++++ Recorded information ++++

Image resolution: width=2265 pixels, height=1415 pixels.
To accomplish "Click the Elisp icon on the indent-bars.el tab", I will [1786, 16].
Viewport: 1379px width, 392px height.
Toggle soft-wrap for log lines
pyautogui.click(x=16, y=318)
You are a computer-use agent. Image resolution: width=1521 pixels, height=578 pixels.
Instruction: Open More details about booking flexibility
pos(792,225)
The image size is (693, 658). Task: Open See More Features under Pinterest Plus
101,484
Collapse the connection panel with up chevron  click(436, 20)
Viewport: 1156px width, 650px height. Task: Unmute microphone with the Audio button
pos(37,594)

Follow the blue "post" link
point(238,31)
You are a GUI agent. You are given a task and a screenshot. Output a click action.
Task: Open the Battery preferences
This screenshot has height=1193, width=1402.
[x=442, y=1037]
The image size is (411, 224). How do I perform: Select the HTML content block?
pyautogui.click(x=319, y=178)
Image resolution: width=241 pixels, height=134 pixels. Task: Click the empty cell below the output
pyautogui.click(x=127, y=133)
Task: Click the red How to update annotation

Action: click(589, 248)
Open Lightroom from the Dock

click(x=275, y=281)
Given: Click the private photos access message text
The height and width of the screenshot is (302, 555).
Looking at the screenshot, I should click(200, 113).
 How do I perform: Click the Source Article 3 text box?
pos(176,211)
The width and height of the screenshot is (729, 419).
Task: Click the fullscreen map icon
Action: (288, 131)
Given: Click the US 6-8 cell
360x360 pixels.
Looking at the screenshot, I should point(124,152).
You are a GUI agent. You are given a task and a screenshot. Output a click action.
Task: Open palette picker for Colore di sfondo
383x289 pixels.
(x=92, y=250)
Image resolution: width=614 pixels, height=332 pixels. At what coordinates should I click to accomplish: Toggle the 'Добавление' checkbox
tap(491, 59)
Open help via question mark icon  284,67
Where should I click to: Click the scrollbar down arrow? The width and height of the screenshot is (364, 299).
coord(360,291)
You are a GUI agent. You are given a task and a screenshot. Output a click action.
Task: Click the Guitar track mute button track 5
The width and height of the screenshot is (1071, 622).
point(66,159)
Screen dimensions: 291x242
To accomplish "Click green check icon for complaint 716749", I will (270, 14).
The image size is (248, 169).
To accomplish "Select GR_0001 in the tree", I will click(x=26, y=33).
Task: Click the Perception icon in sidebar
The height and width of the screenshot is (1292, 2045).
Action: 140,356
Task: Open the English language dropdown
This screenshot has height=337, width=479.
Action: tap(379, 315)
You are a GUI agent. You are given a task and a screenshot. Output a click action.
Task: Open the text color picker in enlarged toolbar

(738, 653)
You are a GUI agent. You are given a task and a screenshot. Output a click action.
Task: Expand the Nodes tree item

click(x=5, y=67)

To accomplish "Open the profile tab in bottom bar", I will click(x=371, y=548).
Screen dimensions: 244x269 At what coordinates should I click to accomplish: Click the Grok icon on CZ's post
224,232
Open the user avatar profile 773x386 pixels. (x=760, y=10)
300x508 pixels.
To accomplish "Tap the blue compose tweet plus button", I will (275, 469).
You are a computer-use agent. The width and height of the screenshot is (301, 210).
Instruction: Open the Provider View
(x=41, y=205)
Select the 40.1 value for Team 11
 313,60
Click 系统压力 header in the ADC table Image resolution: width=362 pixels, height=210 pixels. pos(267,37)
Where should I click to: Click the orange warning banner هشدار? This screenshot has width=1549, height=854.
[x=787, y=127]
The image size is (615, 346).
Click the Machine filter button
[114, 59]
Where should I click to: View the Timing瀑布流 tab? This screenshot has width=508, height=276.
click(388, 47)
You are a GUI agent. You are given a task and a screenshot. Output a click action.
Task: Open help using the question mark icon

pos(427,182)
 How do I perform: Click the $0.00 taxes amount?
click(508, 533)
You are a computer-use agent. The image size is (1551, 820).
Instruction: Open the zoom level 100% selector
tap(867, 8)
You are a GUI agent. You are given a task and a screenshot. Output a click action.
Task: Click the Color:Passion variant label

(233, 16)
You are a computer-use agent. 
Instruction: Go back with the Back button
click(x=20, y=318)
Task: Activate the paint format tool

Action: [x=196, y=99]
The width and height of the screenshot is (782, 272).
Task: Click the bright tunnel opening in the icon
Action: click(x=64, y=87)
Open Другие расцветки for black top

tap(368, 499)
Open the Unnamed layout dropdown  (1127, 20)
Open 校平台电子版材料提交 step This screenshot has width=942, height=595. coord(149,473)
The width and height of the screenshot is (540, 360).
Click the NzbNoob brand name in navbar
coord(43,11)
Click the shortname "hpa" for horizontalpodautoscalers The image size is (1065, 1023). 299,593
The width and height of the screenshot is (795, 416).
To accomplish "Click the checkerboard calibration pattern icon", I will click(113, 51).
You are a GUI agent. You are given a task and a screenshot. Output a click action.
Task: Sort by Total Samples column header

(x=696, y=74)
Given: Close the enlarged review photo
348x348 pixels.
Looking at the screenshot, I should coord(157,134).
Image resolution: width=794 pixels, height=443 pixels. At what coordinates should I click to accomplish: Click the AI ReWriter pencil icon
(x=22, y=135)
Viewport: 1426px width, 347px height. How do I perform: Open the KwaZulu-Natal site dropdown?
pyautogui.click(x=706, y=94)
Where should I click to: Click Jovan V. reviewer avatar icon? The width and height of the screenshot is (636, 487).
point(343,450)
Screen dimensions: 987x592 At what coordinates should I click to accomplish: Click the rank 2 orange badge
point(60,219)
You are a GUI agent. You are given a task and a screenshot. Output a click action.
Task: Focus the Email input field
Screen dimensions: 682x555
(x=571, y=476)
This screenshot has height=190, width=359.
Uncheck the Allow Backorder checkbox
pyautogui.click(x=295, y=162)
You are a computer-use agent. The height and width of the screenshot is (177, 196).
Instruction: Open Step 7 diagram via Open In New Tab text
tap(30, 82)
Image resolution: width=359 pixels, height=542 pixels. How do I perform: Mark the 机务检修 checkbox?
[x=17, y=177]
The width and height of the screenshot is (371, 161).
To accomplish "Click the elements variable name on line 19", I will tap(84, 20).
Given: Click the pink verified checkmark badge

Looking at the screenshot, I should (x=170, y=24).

++++

Duplicate all of the material above, line for line, without any change.

● **Answer to this task**:
Image resolution: width=2265 pixels, height=1415 pixels.
To accomplish "Click the Elisp icon on the indent-bars.el tab", I will [1786, 16].
Viewport: 1379px width, 392px height.
Toggle soft-wrap for log lines
pyautogui.click(x=16, y=318)
You are a computer-use agent. Image resolution: width=1521 pixels, height=578 pixels.
Instruction: Open More details about booking flexibility
pos(792,225)
The image size is (693, 658). Task: Open See More Features under Pinterest Plus
101,484
Collapse the connection panel with up chevron  click(436, 20)
Viewport: 1156px width, 650px height. Task: Unmute microphone with the Audio button
pos(37,594)

Follow the blue "post" link
point(238,31)
You are a GUI agent. You are given a task and a screenshot. Output a click action.
Task: Open the Battery preferences
This screenshot has height=1193, width=1402.
[x=442, y=1037]
The image size is (411, 224). How do I perform: Select the HTML content block?
pyautogui.click(x=319, y=178)
Image resolution: width=241 pixels, height=134 pixels. Task: Click the empty cell below the output
pyautogui.click(x=127, y=133)
Task: Click the red How to update annotation

Action: click(589, 248)
Open Lightroom from the Dock

click(x=275, y=281)
Given: Click the private photos access message text
The height and width of the screenshot is (302, 555).
Looking at the screenshot, I should click(200, 113).
 How do I perform: Click the Source Article 3 text box?
pos(176,211)
The width and height of the screenshot is (729, 419).
Task: Click the fullscreen map icon
Action: (288, 131)
Given: Click the US 6-8 cell
360x360 pixels.
Looking at the screenshot, I should point(124,152).
You are a GUI agent. You are given a task and a screenshot. Output a click action.
Task: Open palette picker for Colore di sfondo
383x289 pixels.
(x=92, y=250)
Image resolution: width=614 pixels, height=332 pixels. At what coordinates should I click to accomplish: Toggle the 'Добавление' checkbox
tap(491, 59)
Open help via question mark icon  284,67
Where should I click to: Click the scrollbar down arrow? The width and height of the screenshot is (364, 299).
coord(360,291)
You are a GUI agent. You are given a task and a screenshot. Output a click action.
Task: Click the Guitar track mute button track 5
The width and height of the screenshot is (1071, 622).
point(66,159)
Screen dimensions: 291x242
To accomplish "Click green check icon for complaint 716749", I will (270, 14).
The image size is (248, 169).
To accomplish "Select GR_0001 in the tree", I will click(x=26, y=33).
Task: Click the Perception icon in sidebar
The height and width of the screenshot is (1292, 2045).
Action: 140,356
Task: Open the English language dropdown
This screenshot has height=337, width=479.
Action: tap(379, 315)
You are a GUI agent. You are given a task and a screenshot. Output a click action.
Task: Open the text color picker in enlarged toolbar

(738, 653)
You are a GUI agent. You are given a task and a screenshot. Output a click action.
Task: Expand the Nodes tree item

click(x=5, y=67)

To accomplish "Open the profile tab in bottom bar", I will click(x=371, y=548).
Screen dimensions: 244x269 At what coordinates should I click to accomplish: Click the Grok icon on CZ's post
224,232
Open the user avatar profile 773x386 pixels. (x=760, y=10)
300x508 pixels.
To accomplish "Tap the blue compose tweet plus button", I will (275, 469).
You are a computer-use agent. The width and height of the screenshot is (301, 210).
Instruction: Open the Provider View
(x=41, y=205)
Select the 40.1 value for Team 11
 313,60
Click 系统压力 header in the ADC table Image resolution: width=362 pixels, height=210 pixels. pos(267,37)
Where should I click to: Click the orange warning banner هشدار? This screenshot has width=1549, height=854.
[x=787, y=127]
The image size is (615, 346).
Click the Machine filter button
[114, 59]
Where should I click to: View the Timing瀑布流 tab? This screenshot has width=508, height=276.
click(388, 47)
You are a GUI agent. You are given a task and a screenshot. Output a click action.
Task: Open help using the question mark icon

pos(427,182)
 How do I perform: Click the $0.00 taxes amount?
click(508, 533)
You are a computer-use agent. The image size is (1551, 820).
Instruction: Open the zoom level 100% selector
tap(867, 8)
You are a GUI agent. You are given a task and a screenshot. Output a click action.
Task: Click the Color:Passion variant label

(233, 16)
You are a computer-use agent. 
Instruction: Go back with the Back button
click(x=20, y=318)
Task: Activate the paint format tool

Action: [x=196, y=99]
The width and height of the screenshot is (782, 272).
Task: Click the bright tunnel opening in the icon
Action: click(x=64, y=87)
Open Другие расцветки for black top

tap(368, 499)
Open the Unnamed layout dropdown  (1127, 20)
Open 校平台电子版材料提交 step This screenshot has width=942, height=595. coord(149,473)
The width and height of the screenshot is (540, 360).
Click the NzbNoob brand name in navbar
coord(43,11)
Click the shortname "hpa" for horizontalpodautoscalers The image size is (1065, 1023). 299,593
The width and height of the screenshot is (795, 416).
To accomplish "Click the checkerboard calibration pattern icon", I will click(113, 51).
You are a GUI agent. You are given a task and a screenshot. Output a click action.
Task: Sort by Total Samples column header

(x=696, y=74)
Given: Close the enlarged review photo
348x348 pixels.
Looking at the screenshot, I should coord(157,134).
Image resolution: width=794 pixels, height=443 pixels. At what coordinates should I click to accomplish: Click the AI ReWriter pencil icon
(x=22, y=135)
Viewport: 1426px width, 347px height. How do I perform: Open the KwaZulu-Natal site dropdown?
pyautogui.click(x=706, y=94)
Where should I click to: Click Jovan V. reviewer avatar icon? The width and height of the screenshot is (636, 487).
point(343,450)
Screen dimensions: 987x592 At what coordinates should I click to accomplish: Click the rank 2 orange badge
point(60,219)
You are a GUI agent. You are given a task and a screenshot. Output a click action.
Task: Focus the Email input field
Screen dimensions: 682x555
(x=571, y=476)
This screenshot has height=190, width=359.
Uncheck the Allow Backorder checkbox
pyautogui.click(x=295, y=162)
You are a computer-use agent. The height and width of the screenshot is (177, 196).
Instruction: Open Step 7 diagram via Open In New Tab text
tap(30, 82)
Image resolution: width=359 pixels, height=542 pixels. How do I perform: Mark the 机务检修 checkbox?
[x=17, y=177]
The width and height of the screenshot is (371, 161).
To accomplish "Click the elements variable name on line 19", I will tap(84, 20).
Given: Click the pink verified checkmark badge

Looking at the screenshot, I should (x=170, y=24).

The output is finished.